Earlier the three of us walked out of a dark subway tunnel into the sunlight at Piccadilly Circus. Our journey from Houston to Tel Aviv was broken by a fifteen-hour layover in London and we decided to take advantage of it by spending the day in the city. We followed a map on a few pages cut from an old Lonely Planet guidebook, leading us past red telephone booths and statues of Lord Nelson. Parliament soon stood before us like a towering cathedral with hundreds of windows like eyes. Big Ben slowly wiped his face in time with each passing minute.

A row of dust-covered tents on the other side of the street paralleled the immense government house. A large sign was propped up next to the end of the tents: “On Strike for Peace: 24hr peace picket, parliament square,” and other protest signs lamented the disasters in Iraq, Sri Lanka, and Gaza. Stained and tattered flags struggled to rise even when the wind encouraged them.
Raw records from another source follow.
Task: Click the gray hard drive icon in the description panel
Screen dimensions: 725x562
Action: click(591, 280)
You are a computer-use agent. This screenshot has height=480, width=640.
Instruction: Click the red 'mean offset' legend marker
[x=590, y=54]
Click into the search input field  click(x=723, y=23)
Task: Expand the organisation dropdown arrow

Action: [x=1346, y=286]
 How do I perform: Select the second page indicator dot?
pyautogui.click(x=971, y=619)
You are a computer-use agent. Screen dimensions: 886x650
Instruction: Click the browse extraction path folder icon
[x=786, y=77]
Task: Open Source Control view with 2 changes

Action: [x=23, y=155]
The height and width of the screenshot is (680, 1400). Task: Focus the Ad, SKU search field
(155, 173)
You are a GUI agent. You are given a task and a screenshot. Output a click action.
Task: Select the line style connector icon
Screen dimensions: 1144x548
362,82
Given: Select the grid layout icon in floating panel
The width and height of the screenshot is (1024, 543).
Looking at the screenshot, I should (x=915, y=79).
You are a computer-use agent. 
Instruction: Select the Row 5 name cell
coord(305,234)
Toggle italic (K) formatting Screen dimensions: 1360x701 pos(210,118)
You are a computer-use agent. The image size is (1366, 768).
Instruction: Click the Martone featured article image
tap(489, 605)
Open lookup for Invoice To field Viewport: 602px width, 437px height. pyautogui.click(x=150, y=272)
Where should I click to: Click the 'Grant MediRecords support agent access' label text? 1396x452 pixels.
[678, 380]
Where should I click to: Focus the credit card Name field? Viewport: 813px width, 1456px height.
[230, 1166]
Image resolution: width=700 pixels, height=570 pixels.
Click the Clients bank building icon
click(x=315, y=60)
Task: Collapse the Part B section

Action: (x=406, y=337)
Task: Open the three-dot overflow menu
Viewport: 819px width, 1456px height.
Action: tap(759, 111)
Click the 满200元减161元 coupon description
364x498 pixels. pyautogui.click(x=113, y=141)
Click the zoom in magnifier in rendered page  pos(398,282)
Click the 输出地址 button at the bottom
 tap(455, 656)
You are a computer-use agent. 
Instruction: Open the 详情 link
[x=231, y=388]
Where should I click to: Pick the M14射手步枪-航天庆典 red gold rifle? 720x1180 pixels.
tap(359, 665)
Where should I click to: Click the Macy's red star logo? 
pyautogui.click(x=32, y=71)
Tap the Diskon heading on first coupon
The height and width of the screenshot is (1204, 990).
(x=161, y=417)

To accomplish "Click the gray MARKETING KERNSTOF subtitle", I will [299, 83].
A man stood in front of the tents. He leaned on a pair of metal crutches and his suntanned leathery hands were joined in front of him as he stared at the sidewalk. The three of us walked across the street toward him with Parliament in front of him and Westminster Abbey behind him. He greeted us with a thin smile framed by a greasy peppered beard. His bloodshot eyes were darkened beneath a deteriorating miner’s hat that disappeared beneath protest buttons. He spoke quietly, almost inaudibly, as if he was afraid Parliament would overhear. As he told us about the corruption of the British government and the complicity of churches in organized murder, he glanced over our shoulders at the bobbies patrolling the gates of the government seat. He seemed worn down by the authorities’ disregard of his protest. He stared at the parapets and spires but the hundreds of windows like eyes ignored him. No one was listening to his conversations and he spit out the word “Parliament” like it was bitter and burning his mouth. The lonely protester soon forgot we were there and began staring again, waiting for any hint of recognition. I noticed a small sign as we began to walk away: “Father forgive them for they know not what they do; Children forgive us for now we do.”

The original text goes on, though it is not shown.